# ACTIVITY
All lines from the opening of the data to the line containing "The image size is (750, 1206)." must be returned unchanged, and only those lines.

# LISTED RECORDS
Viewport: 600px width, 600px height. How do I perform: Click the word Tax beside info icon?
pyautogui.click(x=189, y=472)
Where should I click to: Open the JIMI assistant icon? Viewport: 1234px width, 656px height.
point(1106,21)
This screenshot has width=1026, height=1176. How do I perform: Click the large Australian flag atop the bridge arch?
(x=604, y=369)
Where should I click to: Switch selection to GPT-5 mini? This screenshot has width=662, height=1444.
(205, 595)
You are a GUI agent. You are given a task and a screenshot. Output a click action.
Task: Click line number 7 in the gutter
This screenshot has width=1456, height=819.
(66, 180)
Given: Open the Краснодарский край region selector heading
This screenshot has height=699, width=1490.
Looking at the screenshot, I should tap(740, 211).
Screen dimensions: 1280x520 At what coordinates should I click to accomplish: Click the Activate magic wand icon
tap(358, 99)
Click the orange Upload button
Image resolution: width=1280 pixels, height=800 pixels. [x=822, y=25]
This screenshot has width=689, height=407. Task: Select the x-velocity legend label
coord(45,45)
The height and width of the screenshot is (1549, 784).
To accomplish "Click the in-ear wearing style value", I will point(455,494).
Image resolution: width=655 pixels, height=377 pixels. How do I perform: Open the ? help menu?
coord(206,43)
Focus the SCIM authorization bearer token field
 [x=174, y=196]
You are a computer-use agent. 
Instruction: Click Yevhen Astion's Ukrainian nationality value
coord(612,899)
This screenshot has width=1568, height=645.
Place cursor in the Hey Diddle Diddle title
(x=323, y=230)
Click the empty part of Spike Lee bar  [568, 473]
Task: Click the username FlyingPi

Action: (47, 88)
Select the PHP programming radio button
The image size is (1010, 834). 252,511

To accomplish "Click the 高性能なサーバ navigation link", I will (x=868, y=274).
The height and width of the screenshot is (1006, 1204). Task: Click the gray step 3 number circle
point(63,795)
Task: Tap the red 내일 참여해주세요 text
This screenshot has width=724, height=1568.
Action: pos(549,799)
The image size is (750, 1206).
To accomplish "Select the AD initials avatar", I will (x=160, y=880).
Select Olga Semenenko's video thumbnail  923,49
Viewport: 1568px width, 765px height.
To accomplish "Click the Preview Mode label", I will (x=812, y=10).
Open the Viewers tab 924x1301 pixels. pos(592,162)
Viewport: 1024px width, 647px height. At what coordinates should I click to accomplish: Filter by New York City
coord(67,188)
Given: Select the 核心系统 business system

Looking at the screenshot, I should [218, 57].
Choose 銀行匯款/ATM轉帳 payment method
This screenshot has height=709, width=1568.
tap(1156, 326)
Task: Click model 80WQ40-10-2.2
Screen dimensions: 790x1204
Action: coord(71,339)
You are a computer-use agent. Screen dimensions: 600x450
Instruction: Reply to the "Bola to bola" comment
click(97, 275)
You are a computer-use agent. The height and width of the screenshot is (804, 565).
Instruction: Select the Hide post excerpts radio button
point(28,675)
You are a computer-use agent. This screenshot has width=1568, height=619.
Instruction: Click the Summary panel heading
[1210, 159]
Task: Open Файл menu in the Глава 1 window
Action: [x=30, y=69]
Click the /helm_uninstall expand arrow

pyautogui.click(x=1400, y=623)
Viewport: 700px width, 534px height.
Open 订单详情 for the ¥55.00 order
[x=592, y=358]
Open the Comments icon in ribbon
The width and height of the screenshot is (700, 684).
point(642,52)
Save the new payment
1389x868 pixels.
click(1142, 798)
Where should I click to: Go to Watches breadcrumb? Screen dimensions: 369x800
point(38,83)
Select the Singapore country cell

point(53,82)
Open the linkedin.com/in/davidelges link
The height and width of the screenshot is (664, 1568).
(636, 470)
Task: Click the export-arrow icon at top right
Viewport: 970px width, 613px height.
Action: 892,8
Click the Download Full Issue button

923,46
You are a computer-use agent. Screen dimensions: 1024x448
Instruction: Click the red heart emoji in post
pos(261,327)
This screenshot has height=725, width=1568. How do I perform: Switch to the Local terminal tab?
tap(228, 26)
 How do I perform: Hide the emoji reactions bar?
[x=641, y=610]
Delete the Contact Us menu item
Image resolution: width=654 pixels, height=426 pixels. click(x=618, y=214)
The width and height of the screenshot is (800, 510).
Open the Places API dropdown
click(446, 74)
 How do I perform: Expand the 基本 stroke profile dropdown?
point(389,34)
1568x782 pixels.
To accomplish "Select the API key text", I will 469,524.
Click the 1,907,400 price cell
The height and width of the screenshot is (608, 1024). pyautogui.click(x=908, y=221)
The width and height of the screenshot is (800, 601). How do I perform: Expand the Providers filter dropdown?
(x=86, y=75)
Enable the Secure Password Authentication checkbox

# ANSWER
Viewport: 600px width, 600px height. How do I perform: Click the word Tax beside info icon?
pyautogui.click(x=189, y=472)
Where should I click to: Open the JIMI assistant icon? Viewport: 1234px width, 656px height.
point(1106,21)
This screenshot has width=1026, height=1176. How do I perform: Click the large Australian flag atop the bridge arch?
(x=604, y=369)
Where should I click to: Switch selection to GPT-5 mini? This screenshot has width=662, height=1444.
(205, 595)
You are a GUI agent. You are given a task and a screenshot. Output a click action.
Task: Click line number 7 in the gutter
This screenshot has width=1456, height=819.
(66, 180)
Given: Open the Краснодарский край region selector heading
This screenshot has height=699, width=1490.
Looking at the screenshot, I should tap(740, 211).
Screen dimensions: 1280x520 At what coordinates should I click to accomplish: Click the Activate magic wand icon
tap(358, 99)
Click the orange Upload button
Image resolution: width=1280 pixels, height=800 pixels. [x=822, y=25]
This screenshot has width=689, height=407. Task: Select the x-velocity legend label
coord(45,45)
The height and width of the screenshot is (1549, 784).
To accomplish "Click the in-ear wearing style value", I will point(455,494).
Image resolution: width=655 pixels, height=377 pixels. How do I perform: Open the ? help menu?
coord(206,43)
Focus the SCIM authorization bearer token field
 [x=174, y=196]
You are a computer-use agent. 
Instruction: Click Yevhen Astion's Ukrainian nationality value
coord(612,899)
This screenshot has width=1568, height=645.
Place cursor in the Hey Diddle Diddle title
(x=323, y=230)
Click the empty part of Spike Lee bar  [568, 473]
Task: Click the username FlyingPi

Action: (47, 88)
Select the PHP programming radio button
The image size is (1010, 834). 252,511

To accomplish "Click the 高性能なサーバ navigation link", I will (x=868, y=274).
The height and width of the screenshot is (1006, 1204). Task: Click the gray step 3 number circle
point(63,795)
Task: Tap the red 내일 참여해주세요 text
This screenshot has width=724, height=1568.
Action: pos(549,799)
The image size is (750, 1206).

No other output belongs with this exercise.